Valenta.—I wanted to ask you to kindly, to—I met Dr. Korber in the street about half an hour ago, when he left the house, and I begged him—I asked for some kind of employment even if it were ever so small. The doctor, he was so kind, he said I should come over here, that he will come back here and we’ll talk about it. Some minor clerical work or errands. I would do anything; you’d be satisfied—I am an old man, but I am well preserved, and when the doctor gave me hopes he said he would see—excuse me, Gnädige Frau. I was so bold as to——

Theresa.—But my husband will hardly return to-day. And you can see that we are moving. There’s no time for it to-day.
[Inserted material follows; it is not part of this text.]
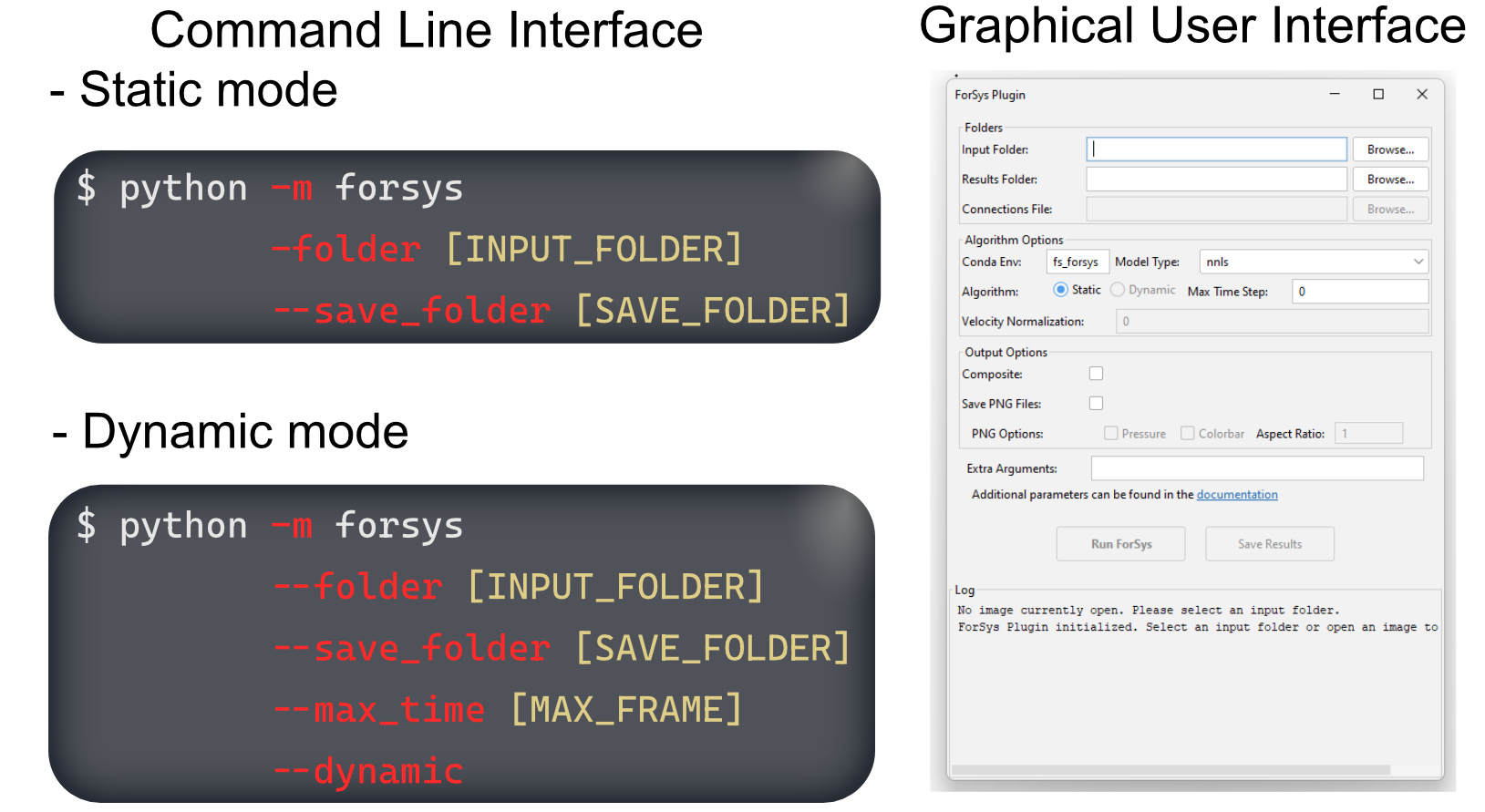
Task: Open the documentation link
Action: point(1237,495)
Valenta.—That’s just why I took the liberty to-day, Gnädige Frau, as long as we are, as it were, still neighbors.——

Theresa.—Neighbors?

Valenta.—Certainly (pointing to the windows), Gnädige Frau does not know me, but I know her very well.

Theresa (not noticing his motion).—No, I do not know you.
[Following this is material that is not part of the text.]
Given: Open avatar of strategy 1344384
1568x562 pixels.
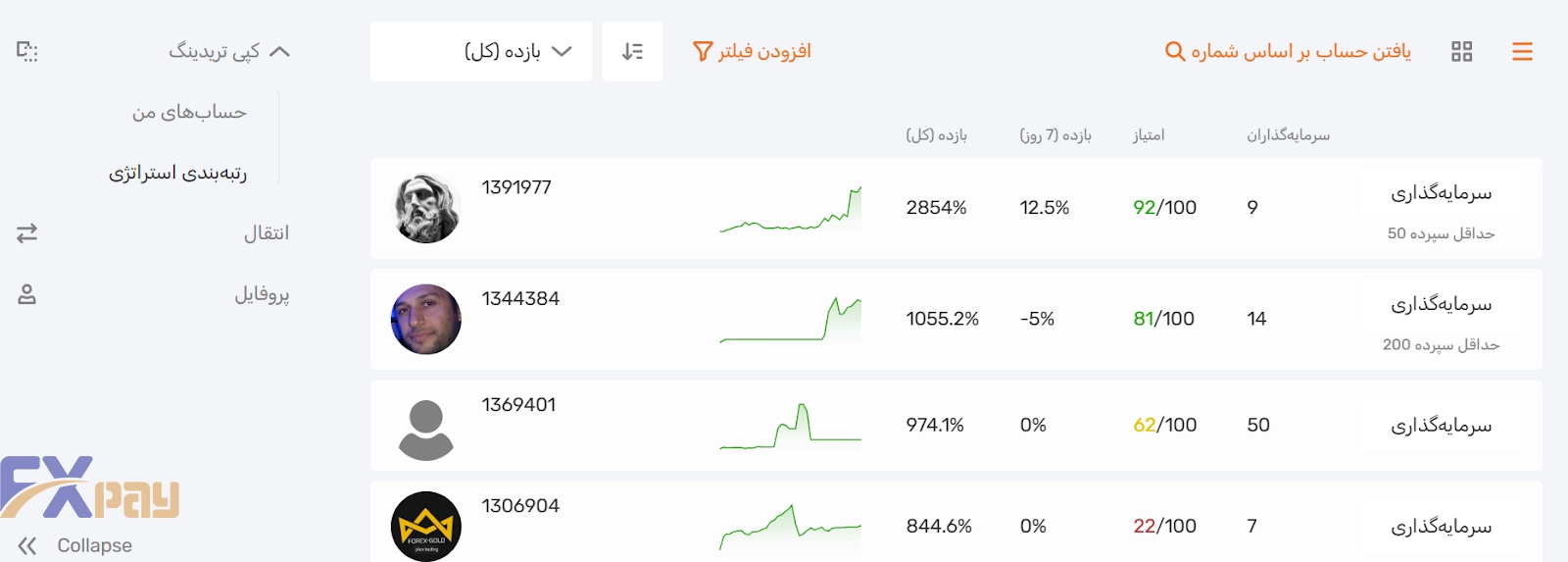Looking at the screenshot, I should (426, 320).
Valenta.—And I know the doctor, very well, too, and also that young gentleman who always sits over the law books—there. When a man sees the same faces every day for fifteen years, he knows them like his own family.

Theresa (disturbed).—You watched our faces daily for fifteen years. That’s terrible! But from where?

Valenta (goes to the window and points).—From there, Gnädige Frau.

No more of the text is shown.